Fig. 5: SMAD3 regulates PINK1 transcription independent of TGFβ signaling.

a, b SMAD2 (a) or SMAD4 (b) level was detected after infection with control or shSMAD2 or shSMAD4 lentiviral particles in HeLa WT cells. Cells were then incubated with OA (1/1 μM) for western blotting analysis with the indicated antibodies. c The indicated proteins were quantified by normalizing to GAPDH as loading control in cells treated as in a. d The indicated proteins were quantified by normalizing to GAPDH as loading control in cells treated as in b. e PINK1 mRNA level was quantified using RT-PCR in HeLa WT shCtrl cells or HeLa WT shSMAD2 cells or HeLa WT shSMAD4 cells in the presence or absence of O/A (1/1 μM) for 4 h. f HeLa WT cells were treated with O/A (1/1 μM) for 4 h or TGFβ (100 ng/mL) for 12 h or 24 h and then collected for western blotting analysis with the indicated antibodies. g The indicated proteins were quantified by normalizing to GAPDH as loading control in cells treated as in f. h PINK1 mRNA were analyzed in HeLa WT cells followed by O/A (1/1 μM) for 4 h or TGFβ (100 ng/mL) for 12 h or 24 h. i HeLa WT cells were pretreated with Galunisertib (20 μM) for 1 h.
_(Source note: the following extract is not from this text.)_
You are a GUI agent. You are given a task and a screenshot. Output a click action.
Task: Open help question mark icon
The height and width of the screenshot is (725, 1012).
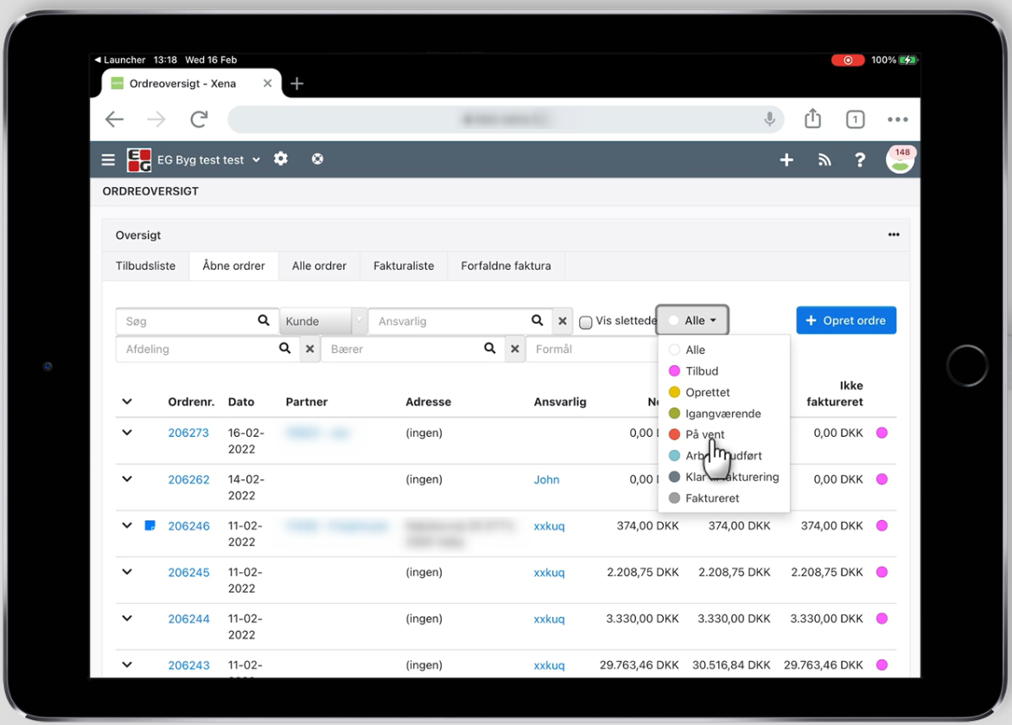pos(859,160)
Subsequently, the cells were treated with or without O/A (1/1 μM) or TGFβ (100 ng/mL) for 4 h and subjected to western blotting analysis with the indicated antibodies. j The indicated proteins were quantified by normalizing to GAPDH as loading control in cells treated as in i. k HEK293T WT cells, HEK293T SMAD3-knockdown cells or HEK293T SMAD2-knockdown cells were treated with O/A (1/1 μM) or TGFβ (100 ng/mL) for 4 h and then subjected to western blotting analysis with the indicated antibodies. l The indicated proteins were quantified by normalizing to GAPDH as loading control in cells treated as in k. Data shown represent the means ± SD of three biological replicates, ***P < 0.001, ****P < 0.0001, ns no significance; significance was determined by one-way ANOVA test followed by Tukey’s correction (c–e, g, h, j, l).